Capturing Plant Metabolome with Direct-Immersion in Vivo Solid Phase Microextraction of Plant Tissues.

Abstract

For the first time, an in vivo sampling mode of direct immersion-solid phase microextraction (DI-SPME) was employed to capture the metabolome of living plant specimens, using apple (Malus × domestica Borkh.) as a model system. Metabolites were extracted from apple tissues and introduced by thermal desorption into a comprehensive two-dimensional gas chromatography-time-of-flight mass spectrometry instrument. The feasibility of this sampling approach, based on exploitation of microextraction principles, including negligible depletion of free analyte concentrations, solventless sampling and sample preparation, and on-site compatibility, was determined in global metabolite analysis.

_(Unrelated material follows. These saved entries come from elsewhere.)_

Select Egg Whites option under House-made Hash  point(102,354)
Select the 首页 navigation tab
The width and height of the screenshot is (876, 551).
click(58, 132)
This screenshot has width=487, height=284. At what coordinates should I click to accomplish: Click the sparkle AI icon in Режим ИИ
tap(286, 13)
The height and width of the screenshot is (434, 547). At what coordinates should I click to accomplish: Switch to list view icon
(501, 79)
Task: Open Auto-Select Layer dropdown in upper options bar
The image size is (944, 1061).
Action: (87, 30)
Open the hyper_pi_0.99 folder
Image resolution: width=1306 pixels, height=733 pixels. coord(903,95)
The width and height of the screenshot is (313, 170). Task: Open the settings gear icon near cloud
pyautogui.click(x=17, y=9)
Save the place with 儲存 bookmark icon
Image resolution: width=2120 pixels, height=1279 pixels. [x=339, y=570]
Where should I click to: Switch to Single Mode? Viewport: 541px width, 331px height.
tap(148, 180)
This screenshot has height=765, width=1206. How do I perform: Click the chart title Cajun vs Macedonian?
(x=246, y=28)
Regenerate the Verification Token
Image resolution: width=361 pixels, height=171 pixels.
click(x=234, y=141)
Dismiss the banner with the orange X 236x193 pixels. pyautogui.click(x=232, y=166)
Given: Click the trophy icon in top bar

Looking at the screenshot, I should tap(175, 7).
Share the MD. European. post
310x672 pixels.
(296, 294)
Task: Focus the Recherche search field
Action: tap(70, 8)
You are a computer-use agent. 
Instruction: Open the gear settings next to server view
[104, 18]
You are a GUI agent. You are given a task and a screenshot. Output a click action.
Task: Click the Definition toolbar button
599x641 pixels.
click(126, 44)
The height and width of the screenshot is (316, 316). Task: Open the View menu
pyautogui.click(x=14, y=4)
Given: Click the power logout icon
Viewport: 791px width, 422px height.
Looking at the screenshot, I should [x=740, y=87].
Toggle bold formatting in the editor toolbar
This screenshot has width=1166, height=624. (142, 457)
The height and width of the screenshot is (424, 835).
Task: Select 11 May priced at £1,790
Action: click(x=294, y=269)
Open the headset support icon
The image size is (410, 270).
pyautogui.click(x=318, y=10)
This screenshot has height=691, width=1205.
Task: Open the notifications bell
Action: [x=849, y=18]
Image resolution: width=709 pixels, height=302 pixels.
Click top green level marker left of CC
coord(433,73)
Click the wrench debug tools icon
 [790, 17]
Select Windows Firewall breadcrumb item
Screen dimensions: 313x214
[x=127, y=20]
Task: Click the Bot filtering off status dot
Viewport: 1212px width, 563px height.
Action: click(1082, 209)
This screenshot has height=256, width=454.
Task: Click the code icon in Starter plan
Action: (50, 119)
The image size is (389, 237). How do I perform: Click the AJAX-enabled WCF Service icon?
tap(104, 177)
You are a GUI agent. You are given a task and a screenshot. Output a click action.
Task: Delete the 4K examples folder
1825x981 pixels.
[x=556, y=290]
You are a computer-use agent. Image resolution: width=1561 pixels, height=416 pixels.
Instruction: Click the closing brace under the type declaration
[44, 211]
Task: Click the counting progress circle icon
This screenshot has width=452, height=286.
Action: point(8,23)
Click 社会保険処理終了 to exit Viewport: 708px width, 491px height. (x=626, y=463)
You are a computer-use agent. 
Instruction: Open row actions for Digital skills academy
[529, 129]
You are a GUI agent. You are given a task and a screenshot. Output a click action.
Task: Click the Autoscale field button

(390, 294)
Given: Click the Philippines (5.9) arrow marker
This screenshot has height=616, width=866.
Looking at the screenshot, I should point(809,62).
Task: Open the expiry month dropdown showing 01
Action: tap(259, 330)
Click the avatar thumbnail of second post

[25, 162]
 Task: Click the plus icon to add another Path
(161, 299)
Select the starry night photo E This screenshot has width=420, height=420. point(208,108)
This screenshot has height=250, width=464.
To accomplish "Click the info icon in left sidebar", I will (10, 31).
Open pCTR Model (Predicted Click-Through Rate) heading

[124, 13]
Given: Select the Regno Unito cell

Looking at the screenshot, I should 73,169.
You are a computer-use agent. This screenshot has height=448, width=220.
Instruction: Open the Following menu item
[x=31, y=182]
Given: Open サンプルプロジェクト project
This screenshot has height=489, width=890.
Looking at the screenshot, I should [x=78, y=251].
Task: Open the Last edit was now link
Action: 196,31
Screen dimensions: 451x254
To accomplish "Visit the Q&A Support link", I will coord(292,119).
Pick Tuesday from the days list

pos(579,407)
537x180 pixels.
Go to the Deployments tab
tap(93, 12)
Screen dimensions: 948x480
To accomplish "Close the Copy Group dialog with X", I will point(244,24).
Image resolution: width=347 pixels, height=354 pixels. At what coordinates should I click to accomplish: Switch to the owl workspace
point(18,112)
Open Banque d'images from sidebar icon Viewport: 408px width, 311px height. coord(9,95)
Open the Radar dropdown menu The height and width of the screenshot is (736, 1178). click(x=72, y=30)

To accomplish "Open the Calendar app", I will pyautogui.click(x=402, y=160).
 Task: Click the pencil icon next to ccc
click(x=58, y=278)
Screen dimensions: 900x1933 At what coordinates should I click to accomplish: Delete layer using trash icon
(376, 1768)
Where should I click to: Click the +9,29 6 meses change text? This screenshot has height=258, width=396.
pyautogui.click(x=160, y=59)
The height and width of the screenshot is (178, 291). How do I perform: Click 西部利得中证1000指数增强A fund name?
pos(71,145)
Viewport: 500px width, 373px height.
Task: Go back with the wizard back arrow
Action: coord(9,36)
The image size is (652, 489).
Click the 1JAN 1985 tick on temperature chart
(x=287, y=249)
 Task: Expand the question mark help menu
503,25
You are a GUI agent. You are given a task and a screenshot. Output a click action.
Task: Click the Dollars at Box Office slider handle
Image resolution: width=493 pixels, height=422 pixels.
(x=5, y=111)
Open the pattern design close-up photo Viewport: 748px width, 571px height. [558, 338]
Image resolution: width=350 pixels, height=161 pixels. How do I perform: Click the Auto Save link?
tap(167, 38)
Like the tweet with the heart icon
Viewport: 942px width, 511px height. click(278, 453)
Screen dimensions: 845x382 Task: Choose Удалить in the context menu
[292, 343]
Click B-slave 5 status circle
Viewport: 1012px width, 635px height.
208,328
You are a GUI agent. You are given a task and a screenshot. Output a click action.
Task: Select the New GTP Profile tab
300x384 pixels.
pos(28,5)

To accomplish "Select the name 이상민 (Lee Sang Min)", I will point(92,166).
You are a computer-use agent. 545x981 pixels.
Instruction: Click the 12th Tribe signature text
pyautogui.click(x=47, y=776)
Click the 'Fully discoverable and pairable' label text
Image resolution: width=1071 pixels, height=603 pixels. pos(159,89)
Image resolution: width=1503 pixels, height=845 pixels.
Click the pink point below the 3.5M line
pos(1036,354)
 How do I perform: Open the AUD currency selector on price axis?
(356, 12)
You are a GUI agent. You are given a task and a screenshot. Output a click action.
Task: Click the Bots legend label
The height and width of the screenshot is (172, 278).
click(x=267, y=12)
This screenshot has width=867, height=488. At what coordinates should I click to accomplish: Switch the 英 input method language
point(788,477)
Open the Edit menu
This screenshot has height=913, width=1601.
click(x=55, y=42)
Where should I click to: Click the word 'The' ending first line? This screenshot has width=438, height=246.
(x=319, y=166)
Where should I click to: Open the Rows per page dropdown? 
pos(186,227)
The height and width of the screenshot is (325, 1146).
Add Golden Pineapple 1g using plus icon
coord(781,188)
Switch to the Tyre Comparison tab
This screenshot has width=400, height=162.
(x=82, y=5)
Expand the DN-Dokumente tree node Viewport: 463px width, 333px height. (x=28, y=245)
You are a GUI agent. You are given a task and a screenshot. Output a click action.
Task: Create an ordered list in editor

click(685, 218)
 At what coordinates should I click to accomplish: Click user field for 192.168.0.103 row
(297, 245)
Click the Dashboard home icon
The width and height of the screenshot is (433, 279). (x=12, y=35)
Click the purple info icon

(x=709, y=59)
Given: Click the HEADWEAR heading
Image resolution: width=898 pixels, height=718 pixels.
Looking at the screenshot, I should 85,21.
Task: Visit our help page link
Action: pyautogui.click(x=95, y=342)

Rather than adopting an approach of traditional sample preparation, requiring metabolism quenching and laborious sample preparation, the objective of the study was to capture the metabolome in vivo, evaluate the feasibility of the approach to provide unbiased extraction coverage, and compare analytical precision when different SPME sampling modes are employed. The potential of in vivo DI-SPME in quantitative plant metabolomics was assessed by evaluating changes in metabolic fingerprints in response to fruit maturation. The in vivo SPME sampling approach has been demonstrated as capable of sampling living systems with high reproducibility, considering that nearly 50% of hundreds of evaluated compounds included in the determination of analytical performance met the 15% RSD FDA criterion. Esters were extracted with high repeatability (% RSD for hexyl butanoate and butyl butanoate of 16.5 and 5.9, respectively, from 9 determinations in 3 apples) and found to be upregulated in response to apple fruit maturation.